[Text and element pointing records]
---
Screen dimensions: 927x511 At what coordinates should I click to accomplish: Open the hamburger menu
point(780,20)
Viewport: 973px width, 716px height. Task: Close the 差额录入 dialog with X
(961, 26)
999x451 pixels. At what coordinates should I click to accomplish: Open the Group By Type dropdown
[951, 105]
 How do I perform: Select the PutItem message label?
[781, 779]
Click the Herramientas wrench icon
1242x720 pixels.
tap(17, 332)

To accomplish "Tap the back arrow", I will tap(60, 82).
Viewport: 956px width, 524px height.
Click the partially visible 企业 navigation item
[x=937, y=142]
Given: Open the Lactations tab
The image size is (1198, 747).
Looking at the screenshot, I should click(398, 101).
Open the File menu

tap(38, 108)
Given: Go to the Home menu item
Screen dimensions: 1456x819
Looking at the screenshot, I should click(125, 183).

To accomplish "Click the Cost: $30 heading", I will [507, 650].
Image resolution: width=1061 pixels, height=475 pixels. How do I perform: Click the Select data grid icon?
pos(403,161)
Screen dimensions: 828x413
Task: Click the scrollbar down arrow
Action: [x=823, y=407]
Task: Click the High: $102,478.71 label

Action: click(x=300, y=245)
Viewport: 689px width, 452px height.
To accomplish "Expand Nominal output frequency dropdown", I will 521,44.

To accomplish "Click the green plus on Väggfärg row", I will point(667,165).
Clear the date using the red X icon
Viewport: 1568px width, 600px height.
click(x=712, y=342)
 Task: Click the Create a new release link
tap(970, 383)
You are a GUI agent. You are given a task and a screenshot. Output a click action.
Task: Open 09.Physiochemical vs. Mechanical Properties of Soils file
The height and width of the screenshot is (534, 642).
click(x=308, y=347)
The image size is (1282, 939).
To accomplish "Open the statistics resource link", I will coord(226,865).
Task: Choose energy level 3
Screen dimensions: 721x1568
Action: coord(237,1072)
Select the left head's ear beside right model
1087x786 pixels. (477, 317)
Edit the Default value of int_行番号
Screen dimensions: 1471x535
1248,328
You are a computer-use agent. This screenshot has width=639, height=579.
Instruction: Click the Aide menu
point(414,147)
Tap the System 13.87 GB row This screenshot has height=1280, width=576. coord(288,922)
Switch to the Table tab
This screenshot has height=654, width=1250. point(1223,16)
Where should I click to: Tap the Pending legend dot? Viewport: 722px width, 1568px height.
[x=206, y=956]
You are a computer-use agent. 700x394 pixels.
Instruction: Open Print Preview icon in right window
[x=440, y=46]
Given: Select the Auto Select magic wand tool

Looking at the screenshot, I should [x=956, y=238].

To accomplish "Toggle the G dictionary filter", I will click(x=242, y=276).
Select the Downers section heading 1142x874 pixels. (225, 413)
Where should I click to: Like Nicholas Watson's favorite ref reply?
---
[What needs to be done]: Copy the lines exactly as they appear, beginning with the line that contains "Where should I click to: Tap" and continuing through the end of the records.

[Reply]:
Where should I click to: Tap the Pending legend dot? Viewport: 722px width, 1568px height.
[x=206, y=956]
You are a computer-use agent. 700x394 pixels.
Instruction: Open Print Preview icon in right window
[x=440, y=46]
Given: Select the Auto Select magic wand tool

Looking at the screenshot, I should [x=956, y=238].

To accomplish "Toggle the G dictionary filter", I will click(x=242, y=276).
Select the Downers section heading 1142x874 pixels. (225, 413)
Where should I click to: Like Nicholas Watson's favorite ref reply?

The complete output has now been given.